## QUESTIONS ON THE MATERIAL
**a.** From the FeaInfNet text, reproduce the passage starting with "Understanding FeaInfNet: Interpretable" and going on through "of medical image diagnosis.".
**b.** According to the FeaInfNet text, on which publicly available medical datasets were the experiments conducted?

## TEXT UNDER STUDY
○ ○ ○

FeaInfNet: Diagnosis in Medical Image with Feature-Driven Inference and Visual Explanations (2312.01871v1)

Abstract: Interpretable deep learning models have received widespread attention in the field of image recognition. Due to the unique multi-instance learning of medical images and the difficulty in identifying decision-making regions, many interpretability models that have been proposed still have problems of insufficient accuracy and interpretability in medical image disease diagnosis. To solve these problems, we propose feature-driven inference network (FeaInfNet). Our first key innovation involves proposing a feature-based network reasoning structure, which is applied to FeaInfNet. The network of this structure compares the similarity of each sub-region image patch with the disease templates and normal templates that may appear in the region, and finally combines the comparison of each sub-region to make the final diagnosis. It simulates the diagnosis process of doctors to make the model interpretable in the reasoning process, while avoiding the misleading caused by the participation of normal areas in reasoning. Secondly, we propose local feature masks (LFM) to extract feature vectors in order to provide global information for these vectors, thus enhancing the expressive ability of the FeaInfNet. Finally, we propose adaptive dynamic masks (Adaptive-DM) to interpret feature vectors and prototypes into human-understandable image patches to provide accurate visual interpretation. We conducted qualitative and quantitative experiments on multiple publicly available medical datasets, including RSNA, iChallenge-PM, Covid-19, ChinaCXRSet, and MontgomerySet. The results of our experiments validate that our method achieves state-of-the-art performance in terms of classification accuracy and interpretability compared to baseline methods in medical image diagnosis. Additional ablation studies verify the effectiveness of each of our proposed components.

• The paper introduces a feature-driven reasoning structure that simulates differential diagnosis for medical imaging.
• It employs Local Feature Masks to extract both local and global context, enhancing interpretability.
• Adaptive Dynamic Masks generate refined saliency maps that enable robust lesion localization and diagnostic accuracy.

Understanding FeaInfNet: Interpretable AI for Medical Image Diagnosis

Introduction

Medical image diagnosis is an area where accuracy and interpretability are paramount. AI models, such as Convolutional Neural Networks (CNNs), have been highly successful in image recognition tasks. However, their "black box" nature often makes understanding their decision-making process difficult. This is a significant issue in healthcare, where explanations for diagnoses are essential. Enter FeaInfNet, an interpretable deep learning model aimed at improving both the accuracy and interpretability of medical image diagnosis.

○ ○ ○

## DATA SUPPLIED
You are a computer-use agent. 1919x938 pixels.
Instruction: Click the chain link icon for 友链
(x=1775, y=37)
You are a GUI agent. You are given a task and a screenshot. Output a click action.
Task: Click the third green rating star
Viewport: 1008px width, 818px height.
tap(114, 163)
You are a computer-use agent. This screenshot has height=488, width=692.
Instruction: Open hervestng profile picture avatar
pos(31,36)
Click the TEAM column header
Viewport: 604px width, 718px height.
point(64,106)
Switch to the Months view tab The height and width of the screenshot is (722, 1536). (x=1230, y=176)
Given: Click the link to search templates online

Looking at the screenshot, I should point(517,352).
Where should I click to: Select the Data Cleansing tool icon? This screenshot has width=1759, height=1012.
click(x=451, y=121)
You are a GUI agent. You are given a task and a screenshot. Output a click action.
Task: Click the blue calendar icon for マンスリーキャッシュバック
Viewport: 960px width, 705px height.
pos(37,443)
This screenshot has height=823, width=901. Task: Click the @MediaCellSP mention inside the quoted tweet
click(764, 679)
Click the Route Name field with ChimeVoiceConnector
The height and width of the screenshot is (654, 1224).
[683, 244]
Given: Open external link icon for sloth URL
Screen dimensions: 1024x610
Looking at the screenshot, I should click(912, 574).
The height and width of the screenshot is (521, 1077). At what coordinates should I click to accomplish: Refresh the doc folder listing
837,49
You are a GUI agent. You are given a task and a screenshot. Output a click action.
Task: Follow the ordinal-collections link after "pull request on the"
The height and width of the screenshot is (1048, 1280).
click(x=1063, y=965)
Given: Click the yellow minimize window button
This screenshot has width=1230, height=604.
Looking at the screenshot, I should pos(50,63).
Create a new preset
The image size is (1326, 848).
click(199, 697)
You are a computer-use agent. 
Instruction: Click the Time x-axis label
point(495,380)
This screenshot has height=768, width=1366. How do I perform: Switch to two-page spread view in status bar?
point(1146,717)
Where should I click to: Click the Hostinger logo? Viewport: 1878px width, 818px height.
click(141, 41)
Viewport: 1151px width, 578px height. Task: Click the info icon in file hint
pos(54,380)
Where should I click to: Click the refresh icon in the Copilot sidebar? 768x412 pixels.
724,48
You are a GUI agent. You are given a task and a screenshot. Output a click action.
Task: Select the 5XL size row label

○ ○ ○

## LIST OF ANSWERS
**a.**
Understanding FeaInfNet: Interpretable AI for Medical Image Diagnosis

Introduction

Medical image diagnosis is an area where accuracy and interpretability are paramount. AI models, such as Convolutional Neural Networks (CNNs), have been highly successful in image recognition tasks. However, their "black box" nature often makes understanding their decision-making process difficult. This is a significant issue in healthcare, where explanations for diagnoses are essential. Enter FeaInfNet, an interpretable deep learning model aimed at improving both the accuracy and interpretability of medical image diagnosis.

**b.** The experiments were conducted on RSNA, iChallenge-PM, Covid-19, ChinaCXRSet, and MontgomerySet.